Begin EXCERPTED TEXT

My situation looking for advice

ATPhopefull

New Member
Ok so I am 20 yrs. old and a sophmore in college, I have my PPL with about 82 hours and have just started my Multi-engine rating (have about 4 hours). I have been looking through ATP's site and am really interested in the career pilot program but I see there are two options. One being from zero on up and the other from 85 hrs. and up for people with there PPl's already. My question is, would they still let you into the program if you already had your multi rating because thats built into their program already? Any help would be greatly appreciated. Thanks!
 

killbilly

Vocals, Lyrics, Triangle, Washboard, Kittens
Call and ask, but I believe they'll just add the time you would have spent doing the multi into your timebuilding. They don't charge less because you've already got the ticket.

Call em.
 

ftyflyboy

Well-Known Member
ATP will take with you with your private multi. When I was in BWG we had a guy come on that already had his instrument. You will still get the time you are paying for; they may just give you a little more XC time when you get to that phase.

I had a great experience with ATP and you will get everything you pay for.
 

skydog

New Member
Ok so I am 20 yrs. old and a sophmore in college, I have my PPL with about 82 hours and have just started my Multi-engine rating (have about 4 hours). I have been looking through ATP's site and am really interested in the career pilot program but I see there are two options. One being from zero on up and the other from 85 hrs. and up for people with there PPl's already. My question is, would they still let you into the program if you already had your multi rating because thats built into their program already? Any help would be greatly appreciated. Thanks!

End EXCERPTED TEXT

_SET OF TASKS_.
a) Answer these questions about the forum thread on ATP's career pilot program:
(i) About how many hours does the original poster have with a PPL?
(ii) According to killbilly, where does ATP put the time you would have spent doing the multi?
(iii) According to ftyflyboy, what rating did the guy who came on in BWG already have?
b) Transcribe the forum thread on ATP's career pilot program from "Vocals, Lyrics, Triangle, Washboard, Kittens" up to and including "you pay for.".
c) Pick up the forum thread on ATP's career pilot program from where it stops, and continue it.
The items after this point are separate material and are not part of the forum thread.

Begin RECORD EXTRACTS

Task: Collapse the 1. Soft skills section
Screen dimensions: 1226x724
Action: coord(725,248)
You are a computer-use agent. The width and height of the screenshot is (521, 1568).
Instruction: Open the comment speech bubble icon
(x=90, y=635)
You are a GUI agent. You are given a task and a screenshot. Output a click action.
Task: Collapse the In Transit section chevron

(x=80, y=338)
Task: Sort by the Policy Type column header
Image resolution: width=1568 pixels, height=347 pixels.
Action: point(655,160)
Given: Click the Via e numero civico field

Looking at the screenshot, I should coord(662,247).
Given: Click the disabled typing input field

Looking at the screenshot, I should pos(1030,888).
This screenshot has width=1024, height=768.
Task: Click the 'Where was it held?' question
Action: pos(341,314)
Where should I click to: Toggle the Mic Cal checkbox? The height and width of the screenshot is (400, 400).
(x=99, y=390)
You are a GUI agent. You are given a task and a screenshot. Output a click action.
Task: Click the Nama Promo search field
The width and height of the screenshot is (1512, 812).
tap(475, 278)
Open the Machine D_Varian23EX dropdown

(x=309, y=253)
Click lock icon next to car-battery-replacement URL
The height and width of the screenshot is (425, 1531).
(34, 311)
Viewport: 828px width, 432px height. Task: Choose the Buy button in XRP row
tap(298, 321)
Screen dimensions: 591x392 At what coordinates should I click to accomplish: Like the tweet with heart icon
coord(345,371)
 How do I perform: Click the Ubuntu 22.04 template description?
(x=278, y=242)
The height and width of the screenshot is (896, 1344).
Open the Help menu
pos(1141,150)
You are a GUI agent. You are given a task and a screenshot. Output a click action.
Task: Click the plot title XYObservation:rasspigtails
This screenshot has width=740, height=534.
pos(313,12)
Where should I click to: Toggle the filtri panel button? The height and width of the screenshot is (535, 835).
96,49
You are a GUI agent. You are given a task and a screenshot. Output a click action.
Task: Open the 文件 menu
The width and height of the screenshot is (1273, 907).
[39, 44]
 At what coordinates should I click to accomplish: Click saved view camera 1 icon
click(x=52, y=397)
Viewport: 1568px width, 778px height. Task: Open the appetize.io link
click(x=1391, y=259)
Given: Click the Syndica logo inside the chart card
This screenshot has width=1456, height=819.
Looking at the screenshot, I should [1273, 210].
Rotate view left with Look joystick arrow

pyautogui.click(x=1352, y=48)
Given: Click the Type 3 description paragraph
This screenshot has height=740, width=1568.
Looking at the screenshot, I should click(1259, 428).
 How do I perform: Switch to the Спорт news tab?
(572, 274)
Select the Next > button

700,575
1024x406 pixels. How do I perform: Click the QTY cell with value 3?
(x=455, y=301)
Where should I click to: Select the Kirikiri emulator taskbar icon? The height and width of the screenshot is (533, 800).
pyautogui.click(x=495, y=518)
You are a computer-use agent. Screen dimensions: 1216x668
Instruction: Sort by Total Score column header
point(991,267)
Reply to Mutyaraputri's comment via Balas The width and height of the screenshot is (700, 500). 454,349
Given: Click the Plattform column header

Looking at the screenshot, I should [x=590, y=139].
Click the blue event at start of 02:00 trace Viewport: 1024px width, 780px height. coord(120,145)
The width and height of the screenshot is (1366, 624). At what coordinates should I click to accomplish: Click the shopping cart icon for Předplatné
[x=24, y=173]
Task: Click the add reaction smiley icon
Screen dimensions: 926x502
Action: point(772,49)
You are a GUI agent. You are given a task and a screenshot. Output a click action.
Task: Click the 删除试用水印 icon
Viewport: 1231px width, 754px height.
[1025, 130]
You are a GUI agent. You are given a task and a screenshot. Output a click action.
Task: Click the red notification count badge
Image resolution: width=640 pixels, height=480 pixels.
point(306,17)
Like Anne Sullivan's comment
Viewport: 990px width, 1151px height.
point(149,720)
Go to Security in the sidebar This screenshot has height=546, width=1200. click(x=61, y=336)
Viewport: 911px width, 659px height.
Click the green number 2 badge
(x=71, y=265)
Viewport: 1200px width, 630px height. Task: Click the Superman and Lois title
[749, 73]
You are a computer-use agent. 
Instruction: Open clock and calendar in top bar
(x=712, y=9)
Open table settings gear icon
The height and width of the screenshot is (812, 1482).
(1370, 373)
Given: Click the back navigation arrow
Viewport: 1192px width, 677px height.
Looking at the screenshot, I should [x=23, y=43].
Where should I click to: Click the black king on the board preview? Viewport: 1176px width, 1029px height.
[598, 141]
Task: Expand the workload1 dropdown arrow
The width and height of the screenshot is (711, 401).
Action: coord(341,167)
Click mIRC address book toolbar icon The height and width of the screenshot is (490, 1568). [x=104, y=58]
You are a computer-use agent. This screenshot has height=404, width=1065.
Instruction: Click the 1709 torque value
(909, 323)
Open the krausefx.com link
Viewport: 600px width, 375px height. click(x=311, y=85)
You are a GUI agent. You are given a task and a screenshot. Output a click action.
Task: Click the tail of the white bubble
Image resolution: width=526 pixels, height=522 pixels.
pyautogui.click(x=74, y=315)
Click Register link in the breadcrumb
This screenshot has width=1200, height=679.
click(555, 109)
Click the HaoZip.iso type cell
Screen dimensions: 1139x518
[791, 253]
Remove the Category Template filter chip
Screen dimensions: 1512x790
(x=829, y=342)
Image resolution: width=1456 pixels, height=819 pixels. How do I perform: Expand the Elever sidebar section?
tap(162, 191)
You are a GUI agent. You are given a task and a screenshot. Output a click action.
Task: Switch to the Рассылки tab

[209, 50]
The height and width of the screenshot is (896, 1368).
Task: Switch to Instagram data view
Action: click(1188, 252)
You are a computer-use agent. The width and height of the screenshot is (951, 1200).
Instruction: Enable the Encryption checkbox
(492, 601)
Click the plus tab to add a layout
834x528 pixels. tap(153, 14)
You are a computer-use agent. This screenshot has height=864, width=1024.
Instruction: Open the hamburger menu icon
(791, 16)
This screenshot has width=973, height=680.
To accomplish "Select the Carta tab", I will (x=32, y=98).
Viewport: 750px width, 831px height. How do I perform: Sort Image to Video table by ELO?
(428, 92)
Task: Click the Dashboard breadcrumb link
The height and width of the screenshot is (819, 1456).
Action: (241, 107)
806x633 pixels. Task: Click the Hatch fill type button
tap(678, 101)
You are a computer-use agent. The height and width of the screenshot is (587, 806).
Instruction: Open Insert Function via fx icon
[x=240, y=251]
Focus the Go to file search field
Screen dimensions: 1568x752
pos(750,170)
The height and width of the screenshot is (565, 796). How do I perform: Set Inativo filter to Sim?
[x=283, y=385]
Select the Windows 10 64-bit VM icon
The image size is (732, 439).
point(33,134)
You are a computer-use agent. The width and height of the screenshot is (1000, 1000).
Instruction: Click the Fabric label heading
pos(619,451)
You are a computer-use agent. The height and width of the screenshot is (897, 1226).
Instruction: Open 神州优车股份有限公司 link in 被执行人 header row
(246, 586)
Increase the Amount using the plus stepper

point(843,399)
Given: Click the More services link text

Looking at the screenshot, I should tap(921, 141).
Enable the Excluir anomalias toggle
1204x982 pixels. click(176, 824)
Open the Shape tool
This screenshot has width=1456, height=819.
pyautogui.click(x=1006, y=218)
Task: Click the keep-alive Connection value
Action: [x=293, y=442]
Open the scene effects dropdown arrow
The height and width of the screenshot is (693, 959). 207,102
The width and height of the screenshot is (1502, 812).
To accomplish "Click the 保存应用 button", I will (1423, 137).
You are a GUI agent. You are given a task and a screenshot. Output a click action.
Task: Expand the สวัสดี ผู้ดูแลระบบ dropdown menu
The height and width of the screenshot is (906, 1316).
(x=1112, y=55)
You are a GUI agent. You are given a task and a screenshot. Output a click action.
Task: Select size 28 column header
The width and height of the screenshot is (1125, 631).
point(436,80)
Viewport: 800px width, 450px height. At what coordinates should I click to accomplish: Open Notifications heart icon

End RECORD EXTRACTS

_REPLIES_.
a)
(i) About 82 hours.
(ii) Into your timebuilding.
(iii) His instrument rating.

b)
Vocals, Lyrics, Triangle, Washboard, Kittens
Call and ask, but I believe they'll just add the time you would have spent doing the multi into your timebuilding. They don't charge less because you've already got the ticket.

Call em.
 

ftyflyboy

Well-Known Member
ATP will take with you with your private multi. When I was in BWG we had a guy come on that already had his instrument. You will still get the time you are paying for; they may just give you a little more XC time when you get to that phase.

I had a great experience with ATP and you will get everything you pay for.

c)
They'll let you in the program because it does them no good to turn away business. That does not mean that they are going to do you any favors. They are in business to make money for themselves, not save money for you. Already having a PPL and ME rating, I find it hard to believe you will be saving anything by going there.

My advice is to focus on college, flight train at your local FBO in the summers, and by the time you graduate you will be in position to start your flying career.
 

ATPhopefull

New Member
Thanks for the advice everyone, I will most likely be giving them a call within the next couple of days to see whats up.
 

Douglas

Old School KSUX
My advice is to focus on college, flight train at your local FBO in the summers, and by the time you graduate you will be in position to start your flying career.
:yeahthat::yeahthat::yeahthat::yeahthat:

College is very important.
 

ATPhopefull

New Member
So I guess another big question I have is what type of training is better when airlines look at an application? A person who was surrounded by non-stop flying at a place like ATP, or someone who did their training at a local FBO at a decent but slower pace?
 

Stone Cold

Well-Known Member
So I guess another big question I have is what type of training is better when airlines look at an application? A person who was surrounded by non-stop flying at a place like ATP, or someone who did their training at a local FBO at a decent but slower pace?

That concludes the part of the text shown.